Ich möchte hierbei insbesondere auf die umfangreichen Änderungen zur Ortschaftsverfassung und zur Stadtbezirksverfassung eingehen. Einziger Sinn und Zweck dieser Änderungen ist ein massiver und besonders dreister Eingriff in die kommunale Selbstverwaltung der sächsischen Landeshauptstadt.
Nun bestreiten die Herren Hartmann von der CDUFraktion und Pallas von der SPD-Fraktion – beide aus Dresden – immer wieder, dass es sich um eine Lex Dresden handle. Ich möchte diese Behauptung von Ihnen einmal widerlegen. Ihre Standardphrase lautet immer: Die Landeshauptstadt soll sich nicht so wichtig nehmen, die Gemeindeordnung gelte schließlich für alle sächsischen Städte und Gemeinden.
Nun, weit gefehlt, meine Damen und Herren! Es lässt sich ganz klar und eindeutig nachweisen, dass es sich ausschließlich um eine Lex Dresden handelt und dass dieses Gesetzgebungsverfahren im Sächsischen Landtag dazu missbraucht wird, um einen Beschluss des rot-grün-roten Stadtrates zu konterkarieren, mit dem die demokratische Mitbestimmung der Bürgerinnen und Bürger gestärkt werden sollte.
Ich beweise Ihnen das noch. Herr Pecher, ich glaube, Sie sind da nicht ganz auf der Höhe der Zeit. Ursprünglich wollten Sie ja, um das zu kaschieren, die Anwendbarkeit der Ortschaftsverfassung generell und landesweit einschränken. Nach dem Aufschrei der betroffenen Ortschaften aus den Landkreisen, einem Kollateralschaden Ihres Entwurfs, begrenzen Sie das Verbot jetzt auf die drei kreisfreien Städte.
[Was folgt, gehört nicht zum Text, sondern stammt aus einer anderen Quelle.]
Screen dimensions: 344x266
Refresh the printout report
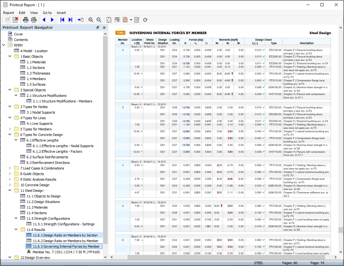(x=145, y=20)
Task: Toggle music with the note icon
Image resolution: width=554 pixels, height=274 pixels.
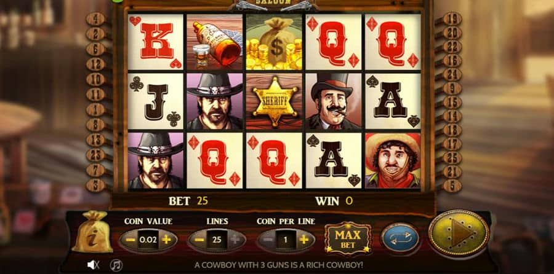Action: pyautogui.click(x=116, y=265)
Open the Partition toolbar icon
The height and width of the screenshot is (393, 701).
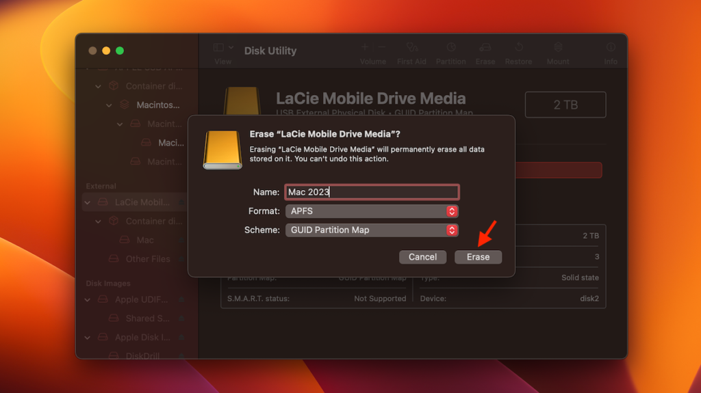451,48
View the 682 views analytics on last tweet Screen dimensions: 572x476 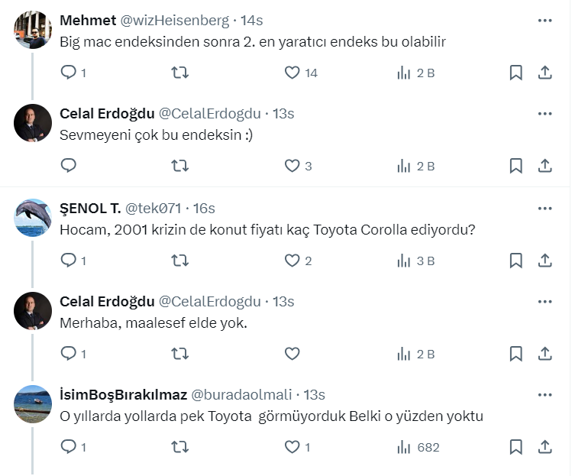(418, 447)
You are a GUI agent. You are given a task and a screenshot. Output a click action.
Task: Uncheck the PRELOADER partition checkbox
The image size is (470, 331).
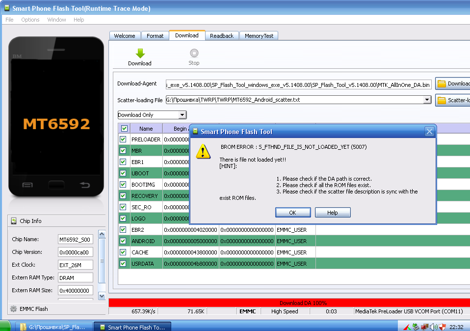pos(123,139)
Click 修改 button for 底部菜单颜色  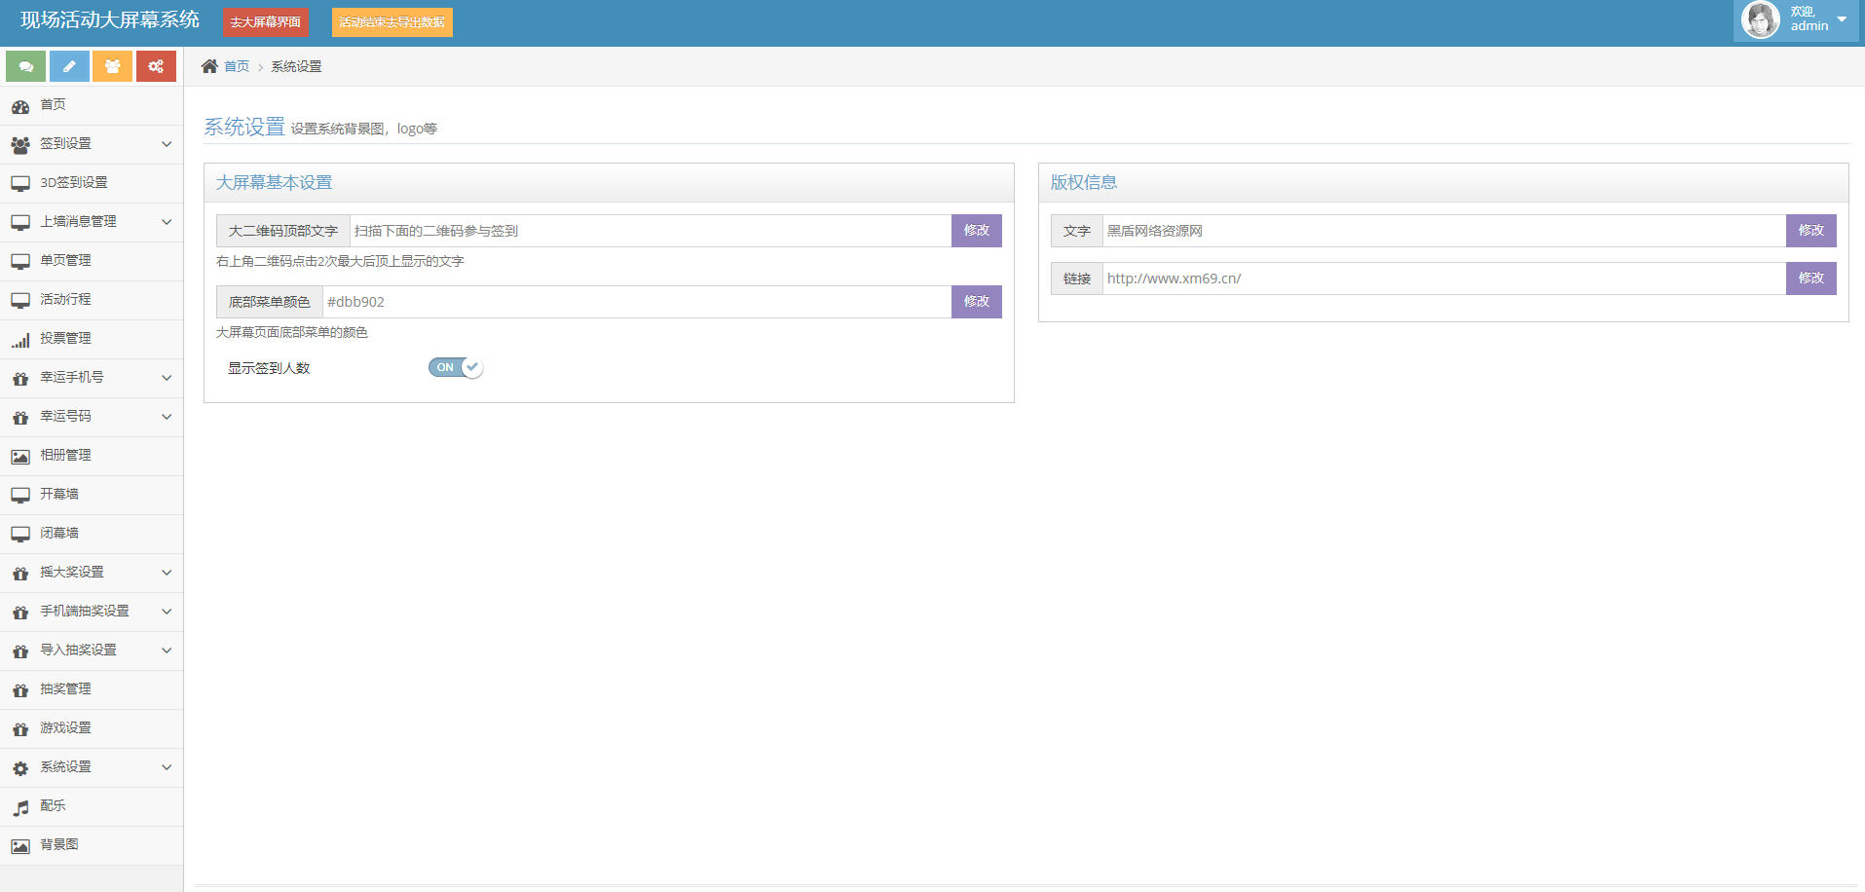pos(976,302)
Da in Leipzig, meine Damen und Herren, die Diskussionen um eine Einführung der Ortschaftsverfassung noch gar nicht so weit gediehen sind und Chemnitz nicht einmal eine Stadtbezirksverfassung hat, geht es folglich ausschließlich darum, das bereits beschlossene Vorhaben in Dresden noch auf den letzten Metern zu stoppen.
Ich will Ihnen auch beschreiben, was wir vorhatten. Es sah vor, dass mit der Einführung der sogenannten Ortschaftsverfassung, die bisher nur für die in den Neunzigerjahren eingemeindeten Stadtteile galt, diese ab 2019 stadtweit gelten sollte. Was hätte die Umsetzung dieses Vorhabens mit der Kommunalwahl 2019 konkret bedeutet?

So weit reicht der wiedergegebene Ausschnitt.